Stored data
────────
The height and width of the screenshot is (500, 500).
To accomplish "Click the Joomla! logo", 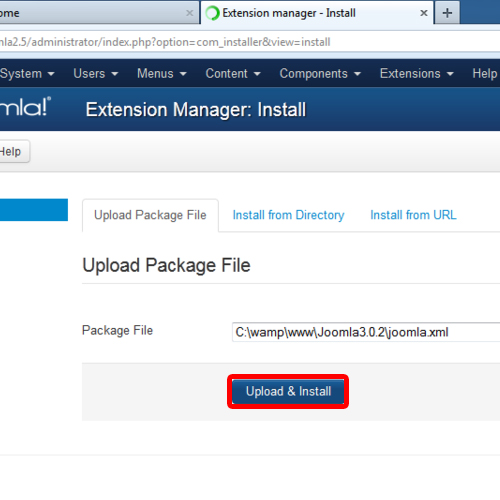I will pyautogui.click(x=25, y=107).
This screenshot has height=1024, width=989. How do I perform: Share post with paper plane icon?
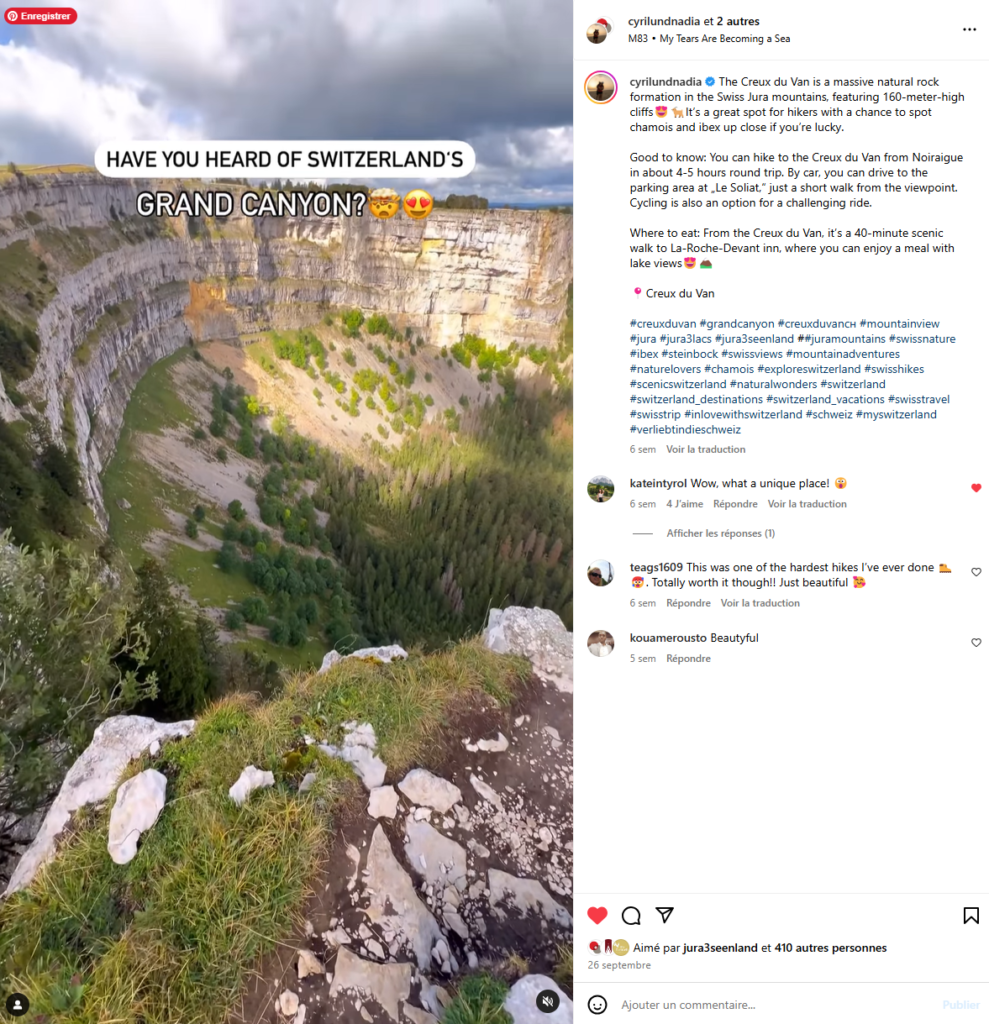point(664,915)
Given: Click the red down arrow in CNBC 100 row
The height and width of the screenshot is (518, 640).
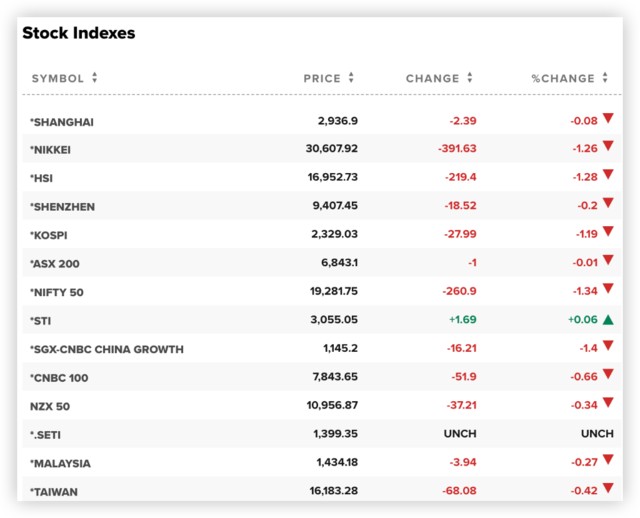Looking at the screenshot, I should tap(607, 377).
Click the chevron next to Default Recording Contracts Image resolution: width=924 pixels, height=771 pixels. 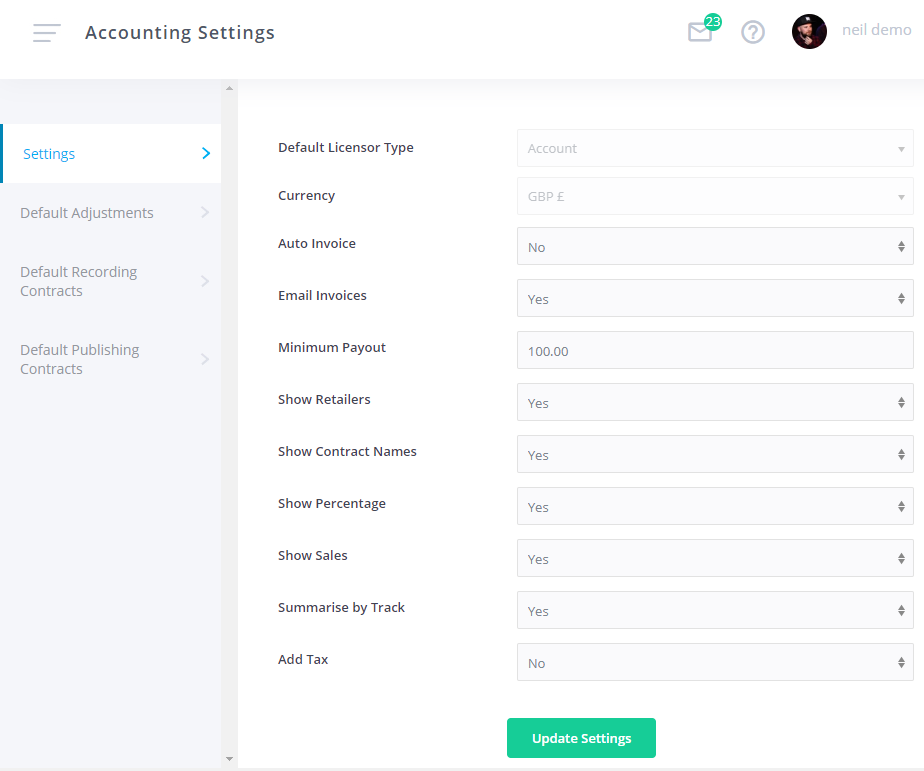coord(206,281)
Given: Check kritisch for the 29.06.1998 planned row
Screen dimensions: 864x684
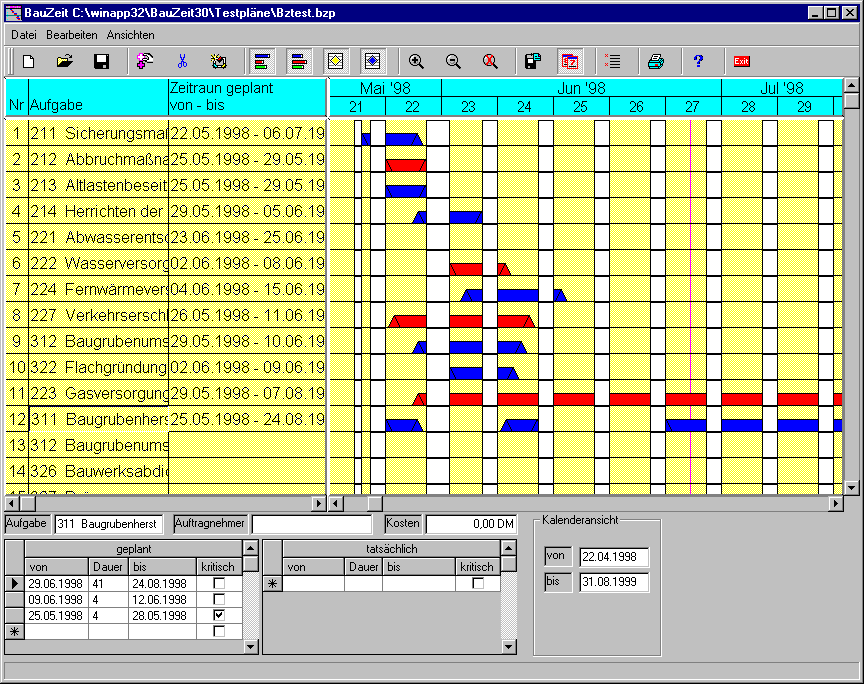Looking at the screenshot, I should pos(219,583).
────────
Set exercise >>
Swap "planned" for "scheduled" in the lines of the material starting with the line that contains "Given: Check kritisch" and going on through the end of the material, keeping everything else the same. Leave out the pictures in your answer.

Answer >>
Given: Check kritisch for the 29.06.1998 scheduled row
Screen dimensions: 864x684
Looking at the screenshot, I should pos(219,583).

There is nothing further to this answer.